As we see, only ethics remains here from professional medicine, whose main principle is, as everyone knows, “do no harm”, but which is not in fact observed by the quacks since they divert sick people from seeing real doctors in a timely manner and they often aggravate the illness.

And nevertheless, the RF Ministry of Justice’s Directorate for St. Petersburg approved the charter of the PMANM in 2000, thereby endowing undeserving people themselves the right to evaluate the capability of their members to “correct” the health of people, and removing obstacles to the receipt of government documents, the diploma of healers. It is not hard to guess what disastrous consequences this will lead to.

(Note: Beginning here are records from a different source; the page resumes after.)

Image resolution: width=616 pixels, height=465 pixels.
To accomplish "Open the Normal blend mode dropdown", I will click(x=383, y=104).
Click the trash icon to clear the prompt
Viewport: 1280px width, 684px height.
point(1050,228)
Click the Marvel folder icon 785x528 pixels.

In February it is a year since the RGO first turned to this Directorate with a request to reconsider the mistaken decision. There have been repeated reminders and, finally, an appeal directly to the Minister of Justice. Alas, the PMANM not only continues to exist but also, in opening its own branches in other cities, it has become interregional and now is preparing to register as a national organization. Who will stop this outrage?